For folks who run into similar issues in the future to find this: the cryptic errors produced by clang are,

clang: error: unknown argument: '-cc1'
clang: error: unknown argument '-triple'; did you mean '-Xclang -triple'?
clang: error: unknown argument '-clear-ast-before-backend'; did you mean '-Xclang -clear-ast-before-backend'?
clang: error: unknown argument '-main-file-name'; did you mean '-Xclang -main-file-name'?
clang: error: unknown argument '-mrelocation-model'; did you mean '-Xclang -mrelocation-model'?
clang: error: unknown argument '-pic-level'; did you mean '-Xclang -pic-level'?
clang: error: unknown argument '-fhalf-no-semantic-interposition'; did you mean '-Xclang -fhalf-no-semantic-interposition'?
clang: error: unknown argument '-mframe-pointer=all'; did you mean '-Xclang -mframe-pointer=all'?
clang: error: unknown argument '-nostdsysteminc'; did you mean '-Xclang -nostdsysteminc'?
clang: error: unknown argument '-target-cpu'; did you mean '-Xclang -target-cpu'?
clang: error: unknown argument '-target-feature'; did you mean '-Xclang -target-feature'?
clang: error: unknown argument '-target-feature'; did you mean '-Xclang -target-feature'?
clang: error: unknown argument '-target-feature'; did you mean '-Xclang -target-feature'?
clang: error: unknown argument '-crc'; did you mean '-mcrc'?
clang: error: unknown argument '-target-feature'; did you mean '-Xclang -target-feature'?
clang: error: unknown argument '-target-feature'; did you mean '-Xclang -target-feature'?
clang: error: unknown argument: '-ras'
clang: error: unknown argument '-target-feature'; did you mean '-Xclang -target-feature'?
clang: error: unknown argument: '-sb'

To make progress debugging this issue, you need to run clang under strace.

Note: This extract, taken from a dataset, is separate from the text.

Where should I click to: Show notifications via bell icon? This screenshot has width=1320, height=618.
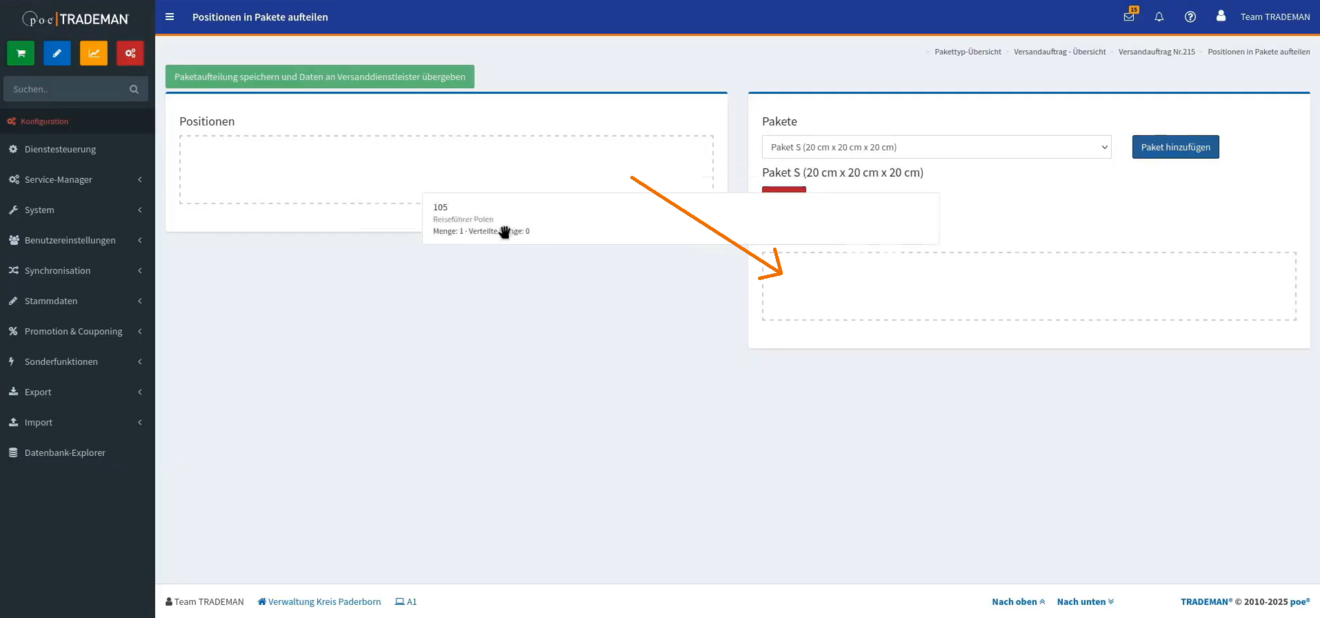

tjgq commented 1 month ago

Related Slack discussion: https://bazelbuild.slack.com/archives/C01E7TH8XK9/p1720796367796929 (interestingly, it's also an issue with clang, but in a different setting)

To recap the discussion on that thread: my opinion is that, if we're going to fix this, we should do it by providing some sort of API to mark certain source artifacts as "potentially symlinks". For these artifacts, a symlink would be textually sent to the remote execution environment; if it's meant to be resolved remotely, it would be the user's responsibility to ensure that the file at the other end is also present in the action inputs (as well as any other intervening symlinks, if there are multiple layers of indirection). In particular, this probably means that only relative symlinks would be expected to work.

I'm not convinced that we can redefine the behavior for all source artifacts, as it's possible that someone might be using symlinks that can only be resolved locally (and relying on the implicit conversion to a regular file). I'd also prefer to avoid solutions that require Bazel to interpret or transform the text of the symlink in any way.

tjgq commented 1 month ago

https://github.com/bazelbuild/bazel/issues/16712 is the missing feature I think we'd need before we can tackle this.

tpudlik commented 1 month ago

Why is #16712 required? Since "the user's responsibility to ensure that the file at the other end is also present in the action inputs", we don't expect these symlinks to be dangling.

tjgq commented 1 month ago

I think it's just difficult to phrase this accurately sometimes. The important distinction is between "Bazel cares about the contents" vs. "Bazel cares solely about the result of readlink()". In the second case, whether the symlink dangles or not doesn't matter (it looks the same from Bazel's perspective). If the user does want to dereference it, they have that responsibility, but it could equally be used in situations where it's expected to dangle.